Here's something that I haven't thought about all the much, but is bound to become a more important consideration over time: If you want to outsource your data center to a third party to save some power, especially if that somebody is a services company that has both a product and services arm, be prepared to be told what equipment you can use.
I started thinking about this during a recent chat with Ed Kettler, a Hewlett-Packard fellow and green IT strategist with HP Enterprise Services, about their ongoing data center power optimization work -- especially the recent work the company's team has done in Wynyard in the United Kingdom, and Tulsa, Oklahoma. (Here's my original post on that work, plus a more recent one announcing the opening of Wynyard, which started taking on clients in February.)
Kettler noted that the racks being used in Wynyard are a key part of what is helping this data center run at a power usage effectiveness (PUE) rating of 1.2, which is actually better than was designed. Because Wynyard is a multi-purpose data center (meaning it is not focused on running one type of application or software solution like, say, a Google data center that is designed entirely for search), the rack design is especially important for HP services to control. There are data center halls in the facility, but they are handled separately.
One key design element of the Wynyard data center -- one that will be applied in other facilities as HP continues to look for ways to improve energy efficiency -- is the use of enclosed hot and cold aisles. HP takes great pains to keep the hot waste air from mixing with the cold, which means you don't have to work as hard to keep the cold air cold. Since I am a very visual person, I appreciated this video that HP has created to show this design principle in action. Sadly, they have disabled direct embedded of the video.
Anyway, all this means you'll need to confirm to HP's rack design, which will definitely be a consideration if you've got equipment that isn't designed for this.
Kettler and I also spent some time chatting about his concept of "Megawatts to Business Value," which is a cool way (no pun intended) for you to think about the value of different pieces of equipment in your data center. Kettler's theory is all based on the theory of "power bleed off," which is the amount of power that actually gets applied to a useful business purpose as opposed to the power that is applied to creating some sort of value for your company. This is especially important during data center consolidation projects. The fact it, Kettler suggests, sometimes certain legacy apps might be more expensive to keep running than pulling the plug. "Are you supporting a strategic investment or just keeping the lights on?" he asks.
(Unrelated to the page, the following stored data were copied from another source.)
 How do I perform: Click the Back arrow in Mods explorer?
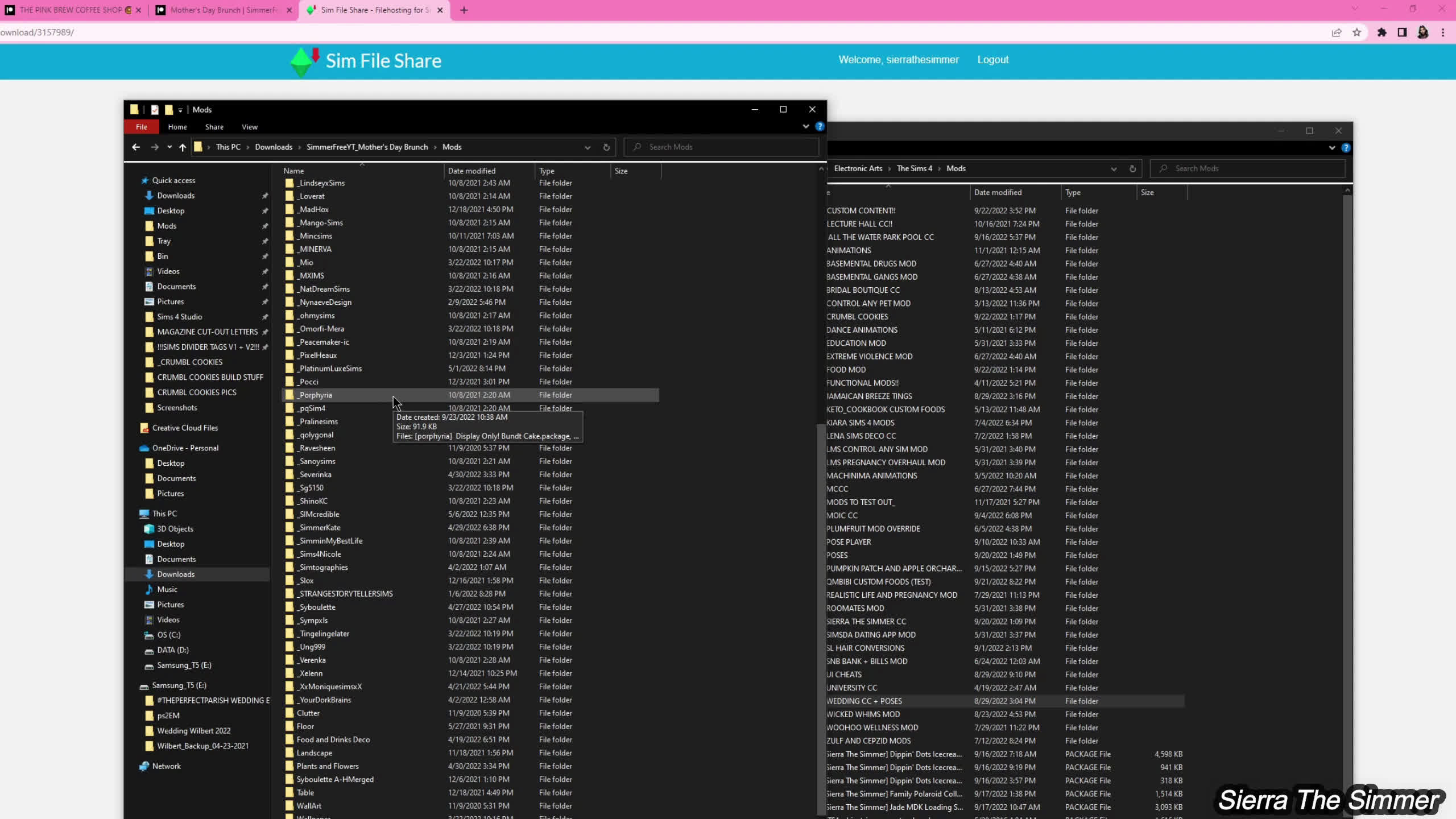pos(135,147)
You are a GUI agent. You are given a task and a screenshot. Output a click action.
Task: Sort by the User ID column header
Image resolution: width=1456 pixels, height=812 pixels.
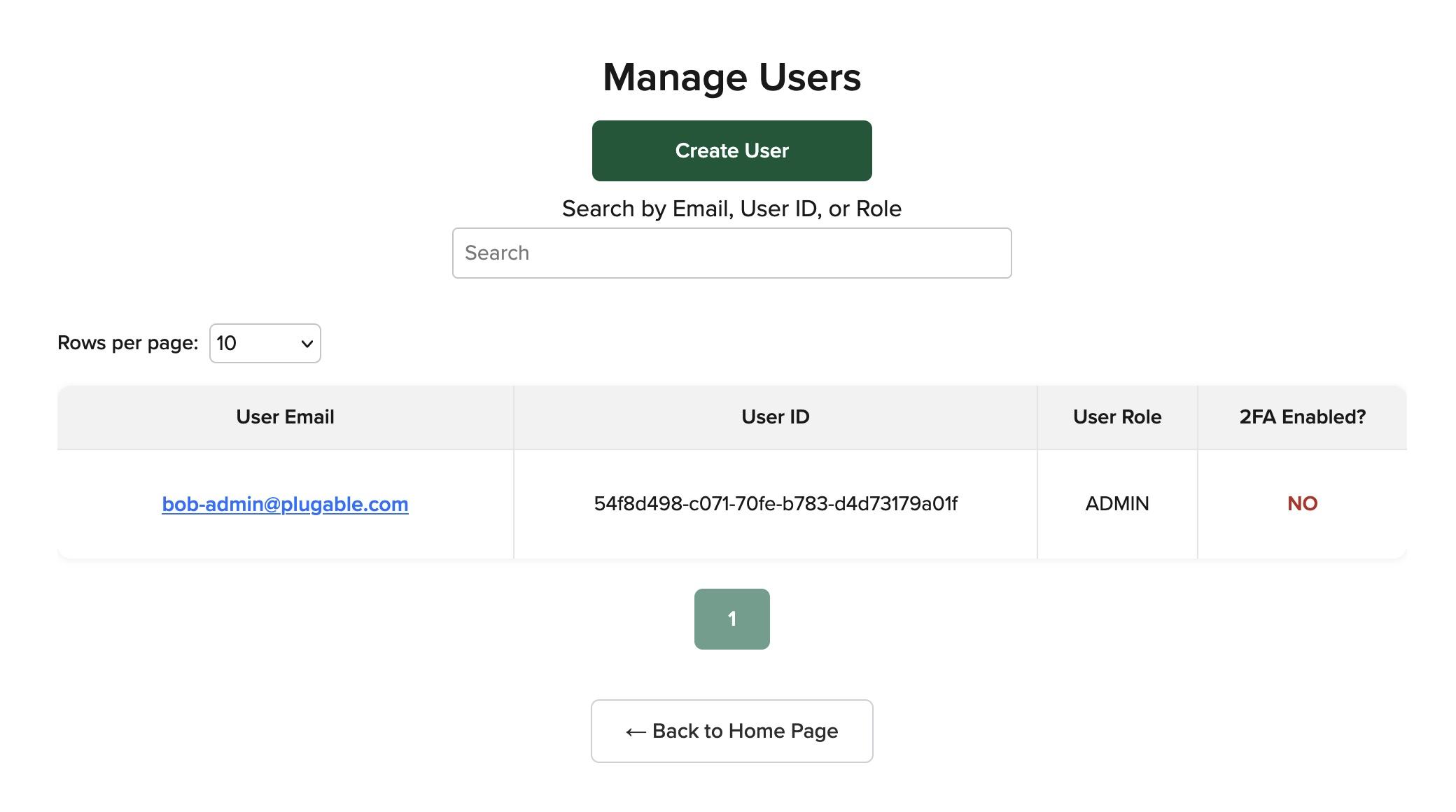pos(775,416)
Seriously, when should you pull the plug on an app that you may have inherited during an acquisition? Power considerations might help make that decision moving forward.
You know what, this one deserves an illustration, so I'm going to include HP's slide on this (even though it might be hard to read), which you can blow up and read at your leisure:
Although every data center scenario is different, Kettler says you can expect to see HP apply some of the aisle design principles from it Wynyard and Tulsa projects where it makes sense across its remaining data center portfolio.